[om-list] Sense and Certainty

Mark Butler butlerm at middle.net
Sat Oct 11 13:20:52 EDT 2003


Sense and Certainty

There is an ambiguity problem using a single scalar sense measure to 
combine the notions of affirmation/denial and certainty.  It is common 
for people to be emphatically neutral about a position.  Emphatic 
neutrality really should be distinguished from ignorant neutrality.  The 
rigorous way to do this is to use a probability distribution function of 
fractional set containment, but people arguably do not track simple 
statements to that level of detail.  I suggest that we can easily fix 
this problem without running into adverse computational complexity by 
splitting sense into two separate scalar measures, sense and certainty.

The sense of a proposition ranges from affirmation [positive] to denial 
[negative].   This corresponds closely to the idea of fractional set 
membership, and the more general idea of fractional set containment.  
Certainty on the other hand, expresses the degree of belief that the 
sense is accurate, ranging from no confidence to absolutely certain.

Certainty can be expressed in either linear [0,1] or logarithmic 
[-inf,+inf] form.  If the latter is multiplied by a [-1,+1] linear sense 
measure, you get a [-inf,+inf] sense measure like I described yesterday, 
which is useful in evidence calculations on boolean propositions.

However, you can also easily generate a family of probability 
distribution functions from a [sense,certainty] pair for use in more 
sophisticated calculations where the exact degree of set membership or 
containment is critical.  Any certain statement has a pdf in the form or 
an impulse or Dirac delta function - infinitely high, infinitely narrow, 
area one, centered around the sense value.

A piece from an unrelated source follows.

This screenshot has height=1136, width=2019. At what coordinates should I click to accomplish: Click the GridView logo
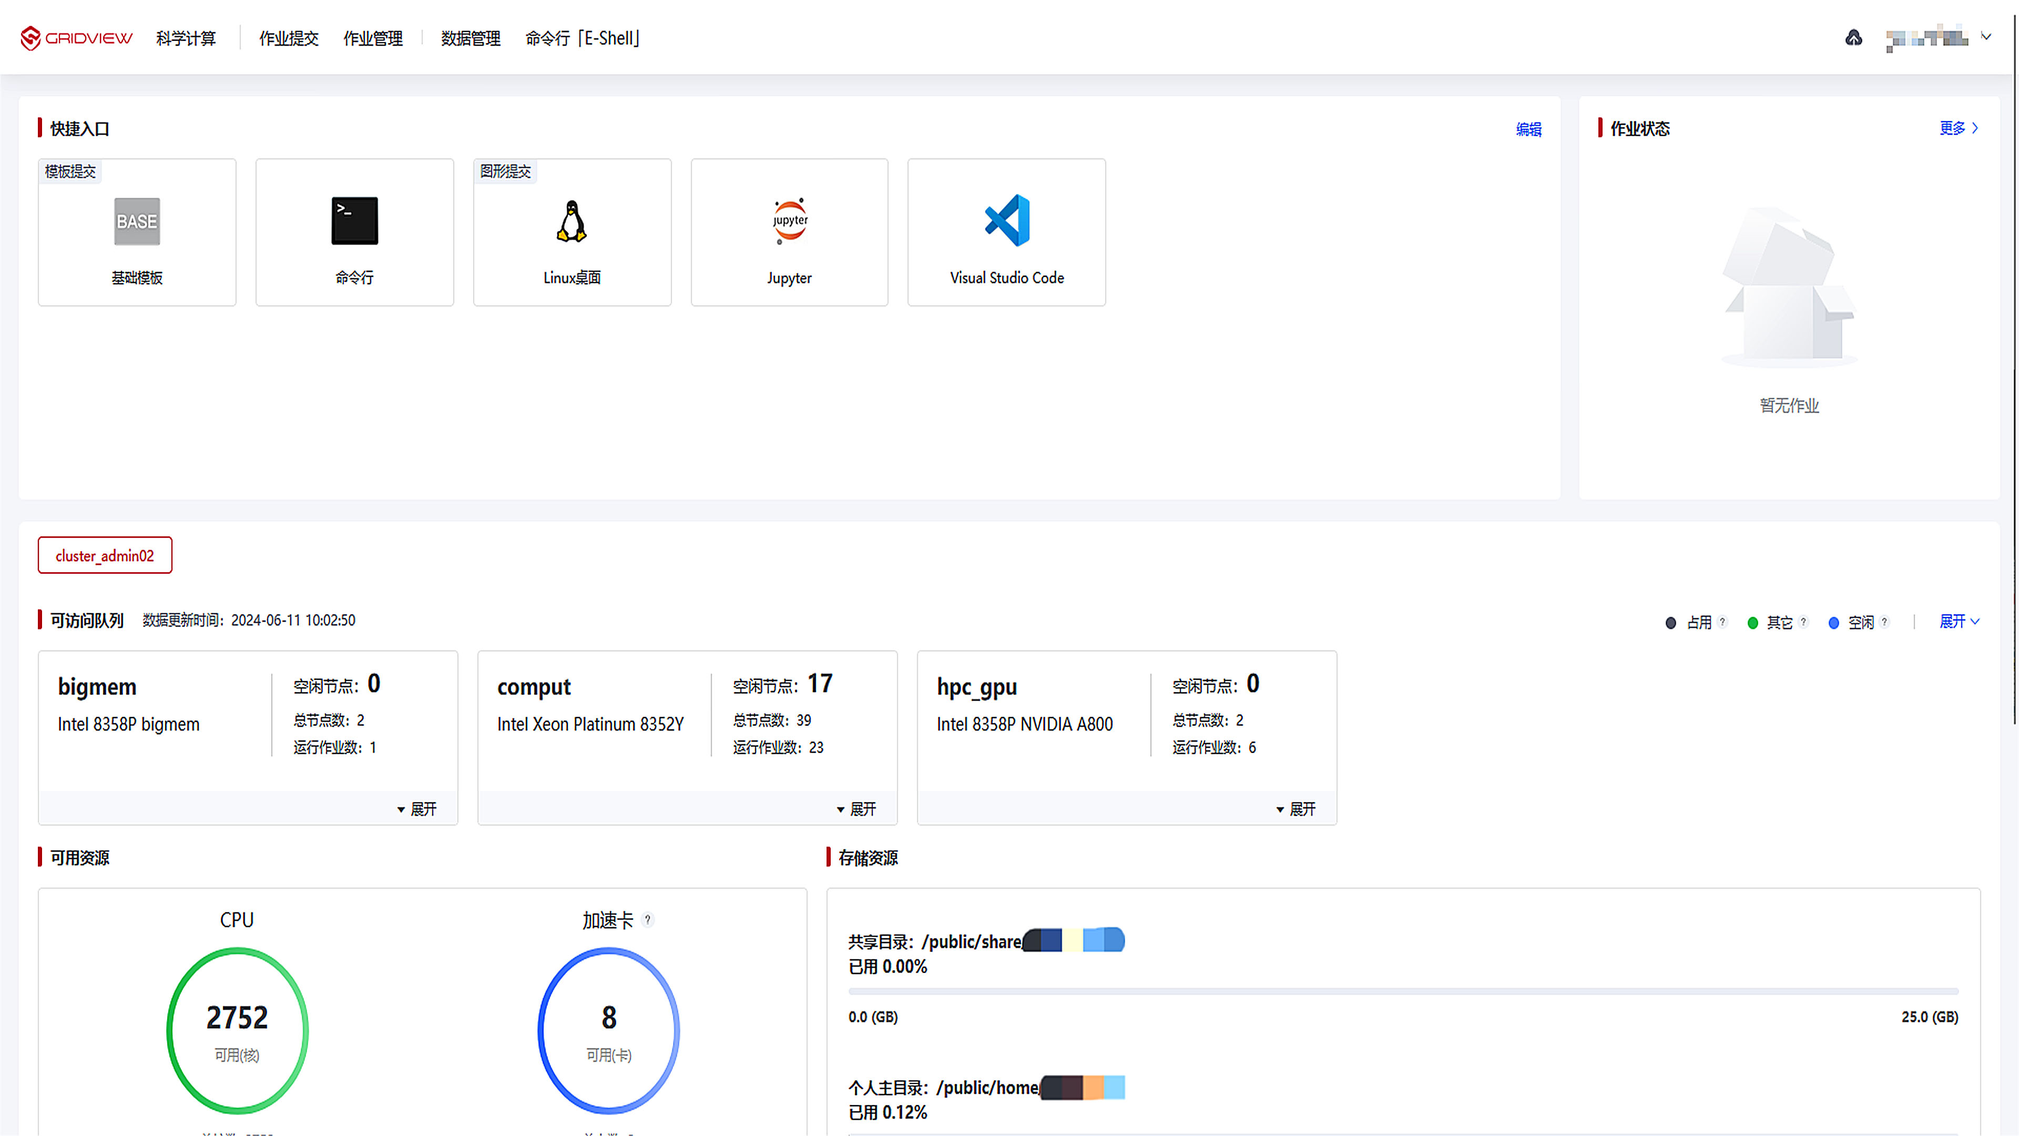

Zero certainty leads to a 
flat pdf no matter what the sense is - literally the sense doesn't 
matter.  Sense values in between can be represented by any nice function 
that peaks at the sense value and has area one over [-1,+1] and that has 
a width inversely proportional to the certainty.  Finding good 
candidates is a topic for further research - my first instinct would be 
to use normalized Bezier polynomials.

However, for most applications, simpler expedients are sufficient.  
Weighted combinations of evidence from multiple sources is probably the 
most common operation that deals with both sense and certainty.